The Drag[en]gine is a fully customizable game engine and game development environment designed with modularity and extensibility in mind not requiring expensive licenses.
Lots of work done on optimizing the indoor rendering part of the engine as well as a new release of the DENormGen tool.
Posted by Dragonlord on Jul 22nd, 2009
Rendering outdoor scenes is one beast to tame. Rendering indoor scenes is an entire different beast. There are a couple of problems with this kind of rendering so a special work batch about optimizing this case has been conducted. The main problem with this kind of scenes is the lighting. In outdoor scenes there is often only one light source, the sun. This is a very simple case and easy to get working fast. Especially if you use lots of light sources without shadow casting. But indoors this is not possible. An indoor scene without proper shadow casting is up for troubles. In one of the last articles we already presented this problem in depth so no more words required here. Various lighting approaches have been tested out and a good solution found. For this a couple of changes happened also to the engine itself.
Spot lights are simple to do but ceiling or wall lights are tricky. They cover around 180 degree of a scene and are therefore not doable using spot lights. A simple solution are point lights but shadow mapping a point light is a problem. But for precisely 180 degree lights there exist solution as mentioned in the article. For this purpose a new light source has been added the semi point light. This is a specific 180 degree oriented light which allows the Graphic Module to optimize this common case. To further improve the lighting the attenuation system slightly changed. The old attenuation exponent had some nasty properties which could be difficult for a mapper. The attenuation function has been slightly changed to allow now to control a light solely by the light range ( beyond which light is 0 ) and the half intensity distance. The HID is given as the percentage of the range instead of an absolute value which makes it simple to tweak for specific lighting setups. To support the mapper a new scrubbing tool has been added to the editor. Object properties which affect lighting can now be in addtion to the manual editing be edited using a scrubbing panel where all parameters are located. This allows to scrub the properties while seeing the effect directly in the editor. Furthermore a typed edit field has been added to edit composed properties better ( for example a color is a property with value "r g b" but in the typed field this is edited as an actual color ). The following images show a test scene with some props slammed in for testing purpose. The new light source is fully working with solid and transparent shadows. A total of 11 semi point lights with shadows are in this scene.

* **Extracted material**
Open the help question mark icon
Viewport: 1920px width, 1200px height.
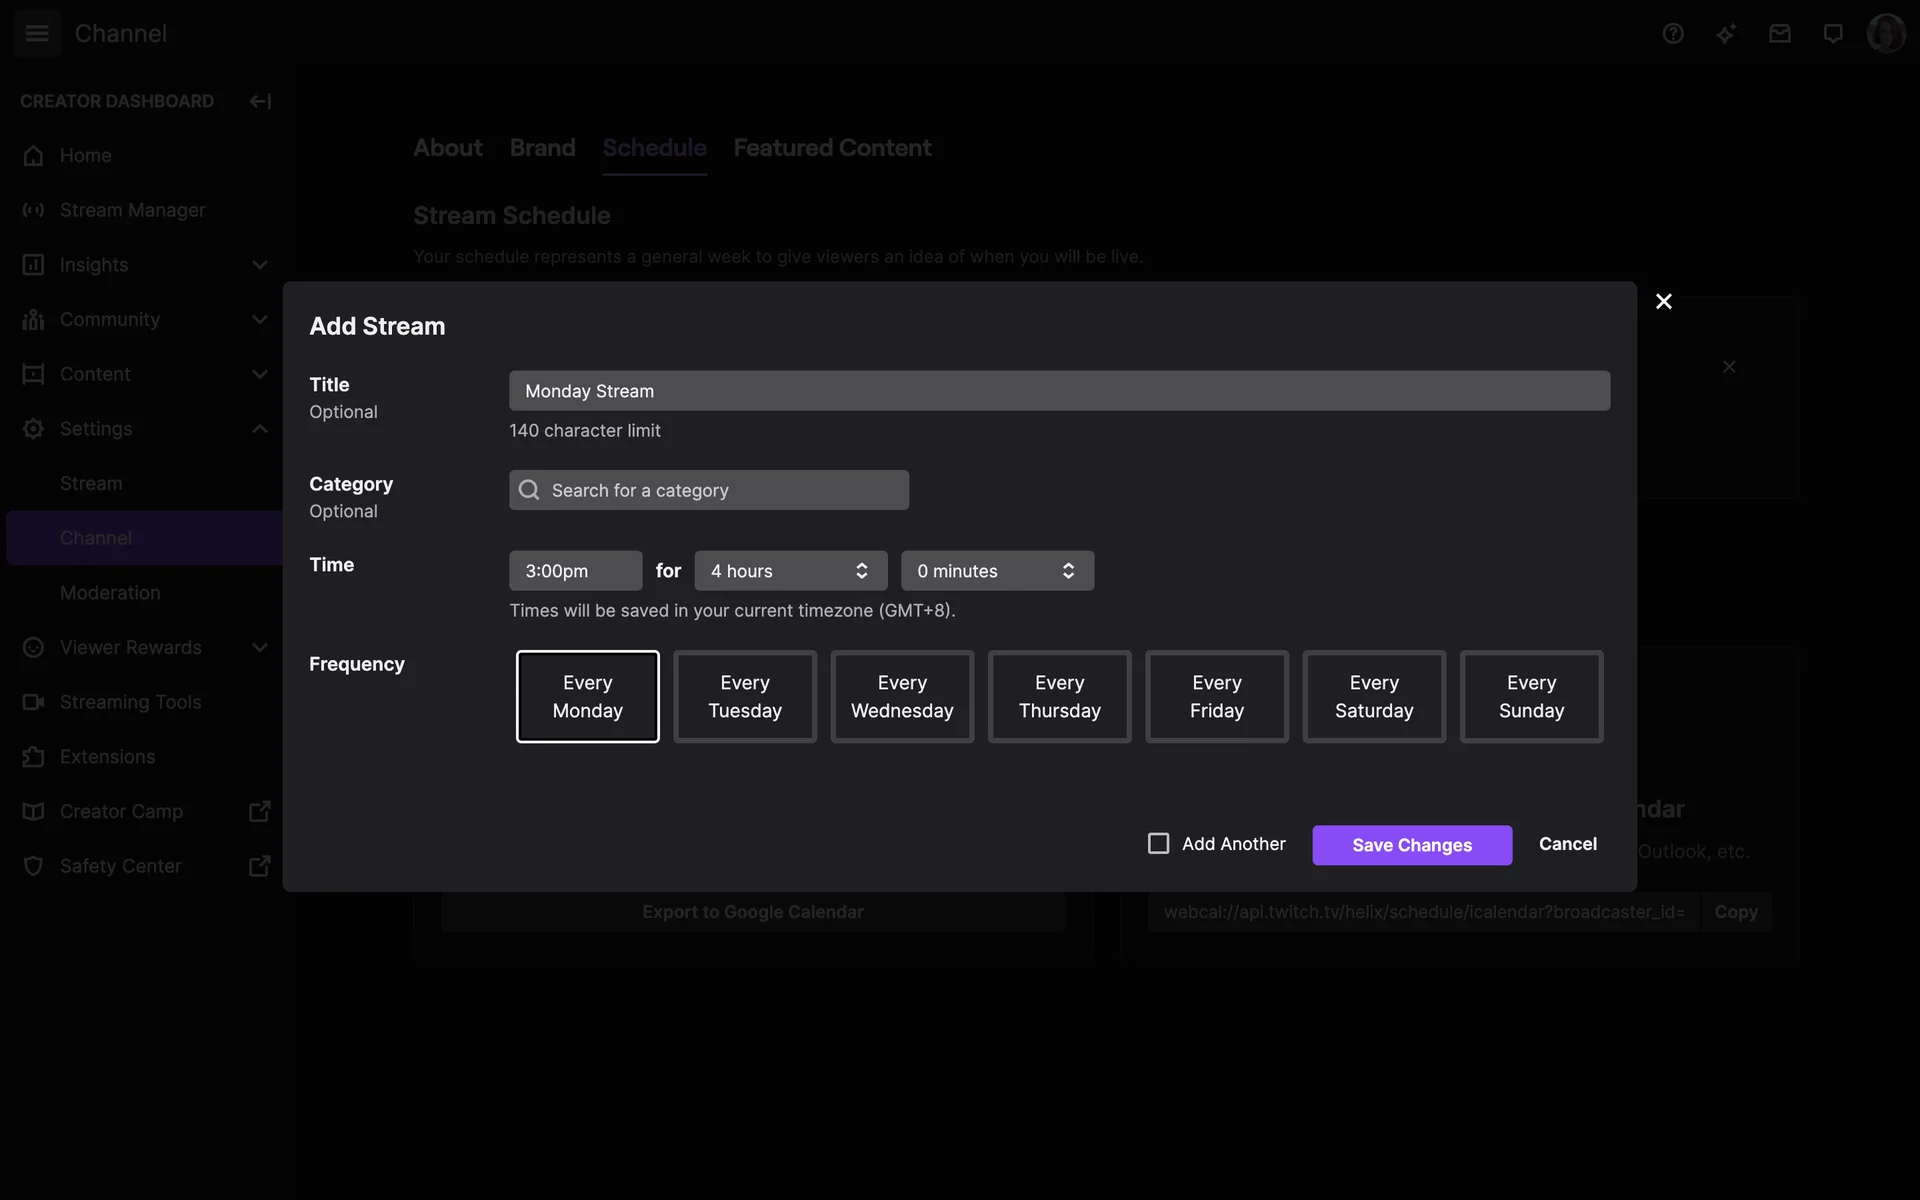[x=1673, y=34]
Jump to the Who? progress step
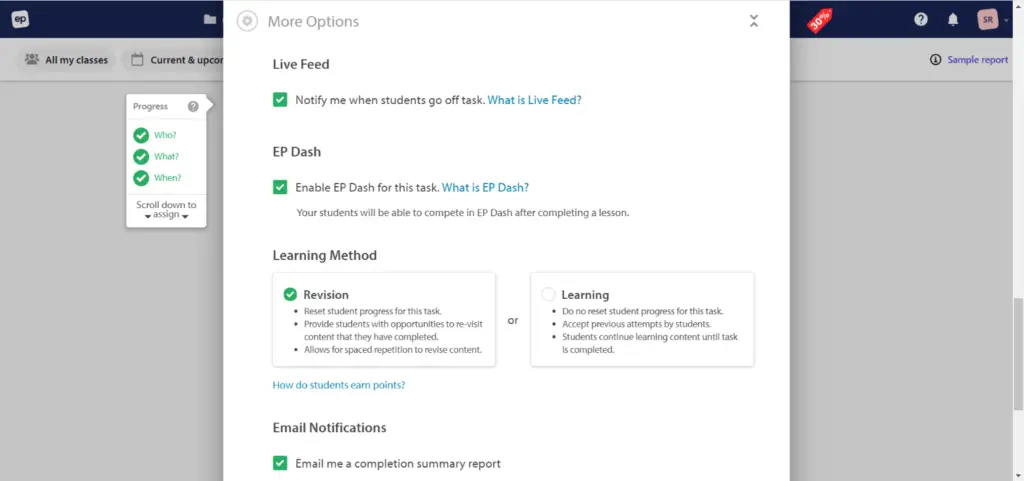1024x481 pixels. click(x=165, y=135)
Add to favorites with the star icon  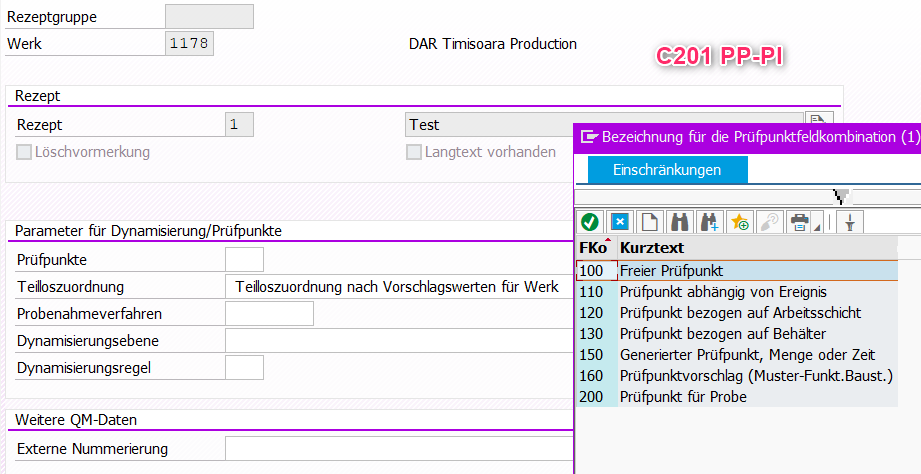739,221
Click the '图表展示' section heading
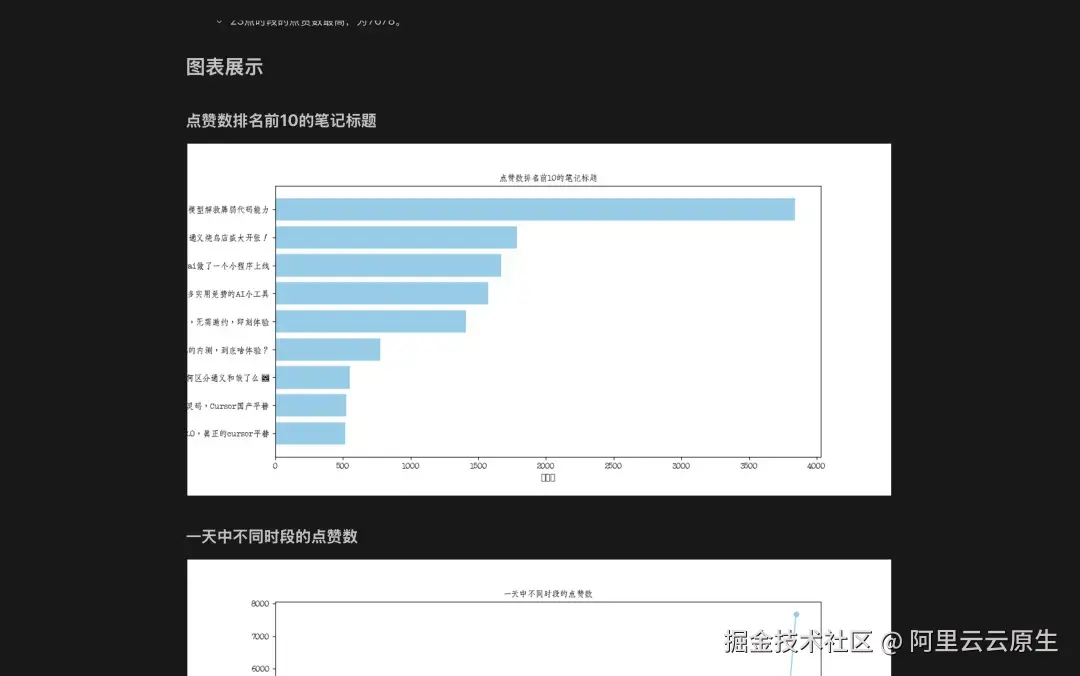The image size is (1080, 676). click(x=224, y=67)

* **Given instruction 1**
In the Drag[en]gine update post, why was the semi point light added? Answer in one to three sentences.
* **Given instruction 2**
Pick up the Drag[en]gine indoor rendering post after its final sentence and keep writing it.

* **Exercise result 1**
Ceiling and wall lights cover around 180 degrees of a scene, so spot lights can't handle them, and point lights are hard to shadow map. The semi point light is built for exactly 180 degrees, so the Graphic Module can optimize this common case.

* **Exercise result 2**
Another important aspect is culling not only for indoor scene but there especially important. The visibility meshes attachable to terrain meshes have been improved. They store now a portal system consisting of occluders, portals and rooms. The visibility mesh is not mandatory but improves performance quite a lot. The engine uses now these vis-meshes now also for software culling objects and lights. There exists the possibility of using hardware culling ( so called occlusion testing ) but it is too slow to be usable. The culling used in the engine is fast and culls objects quickly by testing them against occluders in the scene. Only if they are fully occluded by at least one occluder they are dropped. This misses some objects but is a lot faster than complex culling algorithms. In upcoming work the rooms itself will be used too to cull objects. This is going to help especially culling lights. The images below show a sample visibility mesh of a couple of terrains as well as a test render showing how the occluders work. These visibility meshes are of low face count and can be quickly set up by the mapper. They are only intended to roughly bound space and can be build in a matter of minutes.
All the changes explained in the articles are not mentioned here. No need to duplicate stuff. Some smaller things changed too which are though not enough for an own section. On one side the animator rules have been improved what goes for the bone rotator rule and the animation difference rule. They provide now more possibilities which come in handy for procedural animations. Furthermore a new rule has been added the sub-animator rule. This is a powerful addition which allows you to include another animator as if it would be a single rule. This allows to create generic animators and reuse them in other animators to create complex animations. The Epsylon project uses already this system which allowed us to reduce the complexity of the individual animators which enables us to create a lot more animations without loosing too much production time. The last update concerns the normal mapper tool.
The normal mapper did not get an update since quite some time. This had various reasons and one of them is that the normal mapper tool will be included into the DEIGDE as an own editor. This allows us to use the powerful features already in place like real-time preview, virtual file system straight from the game, unified user interface and working natively with game file formats. But until this happens the tool received a little update. Here the Changelog:
The quality of the produced normal maps is now a lot better than before without requiring to create complicated cage meshes or other fancy tricks usually required. You can
Upfront is more optimization work on the rendering. There are still a couple of tricks left to improve the render performance. Also the terrain rendering is going to be optimized. There's still room for improvement. Once this is done a new and for me very interesting topic will be dealt with, one which ( if working as expected ) sets this engine apart from the rest. But more I'm not going to tell yet. Stay tuned for more.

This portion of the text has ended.